Parallel EVM (pevm)

Technical Overview

RISE parallel EVM (pevm) is a revolutionary execution engine that enables concurrent processing of EVM transactions while maintaining deterministic outcomes. By distributing transaction execution across multiple CPU cores, pevm dramatically increases throughput and reduces latency compared to traditional sequential execution.

Parallel execution for blockchains has gained prominence with Aptos, Sui, and Solana, but EVM-compatible implementations face unique challenges. Early adaptations of Block-STM by Polygon and Sei showed limited performance gains due to:

1. Lack of EVM-specific optimizations tailored to Ethereum's state access patterns
2. Implementation limitations in languages like Go (with garbage collection pauses)
3. Overhead from synchronization mechanisms that negate parallelism benefits

RISE pevm addresses these limitations through a ground-up redesign focused on the EVM's unique characteristics:

Why pevm?

The need for a parallel EVM aRISEs from the current performance gap between Ethereum rollups and competitors like Solana:

• Ethereum and its rollups combined are processing around only 200-300 TPS across 50+ rollups.
• In contrast, Solana consistently produces 1000-2000 TPS, about 10 times larger than that of all rollups combined.

With recent innovations like EIP4844 and external DA options addressing the data availability bottleneck, the new frontier for improving performance is execution. RISE pevm aims to process EVM blocks faster, directly tackling this challenge.

What is pevm?

pevm is EVM execution on steroids. It is a parallel EVM implementation compatible with Reth, allowing the execution of transactions to be split across many CPU cores while maintaining a deterministic outcome. Key features include:

• Optimistic execution of transactions in parallel.
• Detection of transaction dependencies and conflicts to ensure deterministic outcomes.
• Compatibility with existing sequential executors for easy integration and performance boosts.

Design

Blockchain execution must be deterministic so that network participants agree on blocks and state transitions.
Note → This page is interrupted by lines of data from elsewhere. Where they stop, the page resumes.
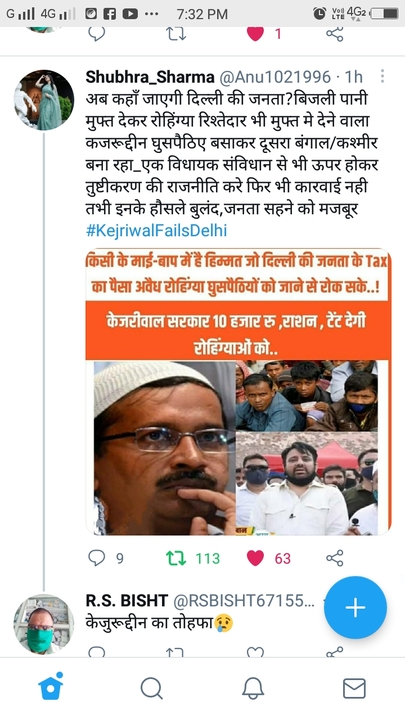Share the top partially visible tweet

335,34
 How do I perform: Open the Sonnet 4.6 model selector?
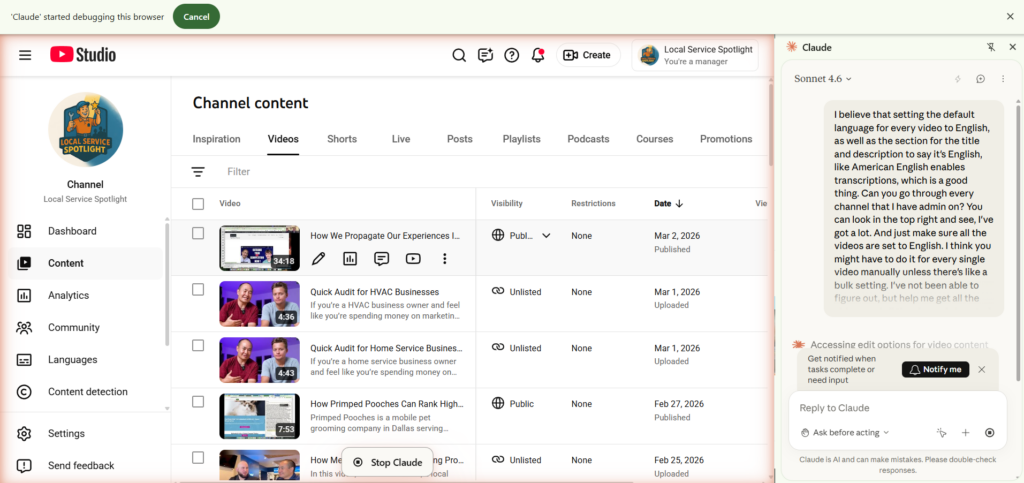pos(823,79)
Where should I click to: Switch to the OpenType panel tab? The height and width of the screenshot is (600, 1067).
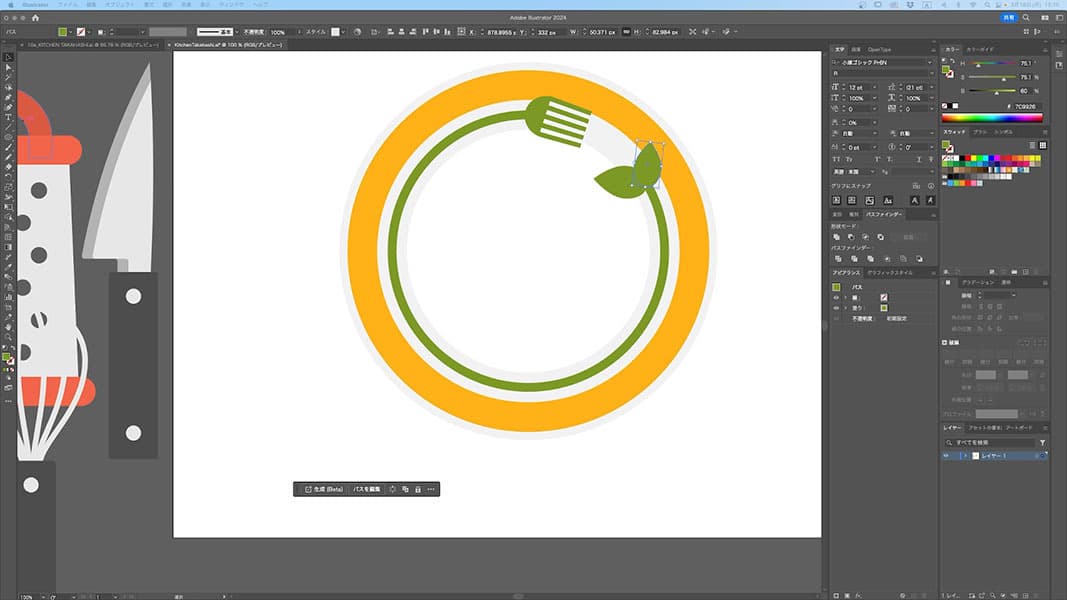point(879,49)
Therefore, parallel execution must arrive at the same outcome as sequential execution. Having race conditions that affect execution results would break consensus.
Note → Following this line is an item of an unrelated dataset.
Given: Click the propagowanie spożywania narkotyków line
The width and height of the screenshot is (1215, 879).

pevm sets to address this problem by designing an EVM-specialized parallel executor and implementing it in Rust to minimise runtime overheads. pevm is built upon the foundation of Block-STM's optimistic execution. We also use a collaborative scheduler and a multi-version data structure to detect state conflicts and re-execute transactions accordingly. RISE pevm also enables new parallel dApp designs for EVM like Sharded AMM.

Lazy Updates

All EVM transactions in the same block read and write to the same beneficiary account for gas payments, making all transactions interdependent by default. pevm addresses this by utilizing lazy updates for this account. We mock the balance on gas payment reads to avoid registering a state dependency and only evaluate it at the end of the block or when there is an explicit read. We apply the same technique to other common scenarios such as raw ETH or ERC20 transfers. This enables the ability to parallelize transfers from and to the same address, with only a minor post-processing latency for lazy evaluations.

Mempool Preprocessing

Unlike previous rollups that ordered transactions by first-come-first-served or gas auctions, RISE innovates a new mempool structure that balances latency and throughput. The goal is to pre-order transactions to minimise shared states and maximise parallel execution. This has a relatively similar effect as the local fee market on Solana, where congested contracts & states are more expensive regarding gas & latency. Since the number of threads to execute transactions is much smaller than our intended TPS, we can still arrange dedicated threads to execute high-traffic contract interactions sequentially and others in parallel in other threads.

Performance Benchmarks

Early benchmarks show promising results:

• For large blocks with few dependencies, Uniswap swaps saw a 22x improvement in execution speed.
• On average, pevm is around 2x faster than typical sequential execution for a variety of Ethereum blocks.
• The max speed-up is around 4x for a block with few dependencies.
• For L2's with large blocks, pevm is expected to consistently surpass 5x improvement in execution speed.

Current Status and Future Development

pevm is currently in pre-alpha stage but already shows significant potentials such as it passes the Ethereum General State Tests and can execute Ethereum mainnet blocks. The team expects to improve performance by another 3-5x with further optimisations, including:

• Optimizing concurrent data structures.
• Implementing more granular memory locations.
• Adding pre-provided metadata from statically analyzed mempools.
• Writing custom memory allocators.
• Supporting multiple EVM executors.

The ultimate goal is to achieve 10 Gigagas/s and beyond, making RISE pevm the fastest EVM execution engine available. By implementing pevm, RISE aims to significantly boost its transaction throughput, moving closer to its target of 1+ Gigagas/s and setting a new standard in blockchain technology.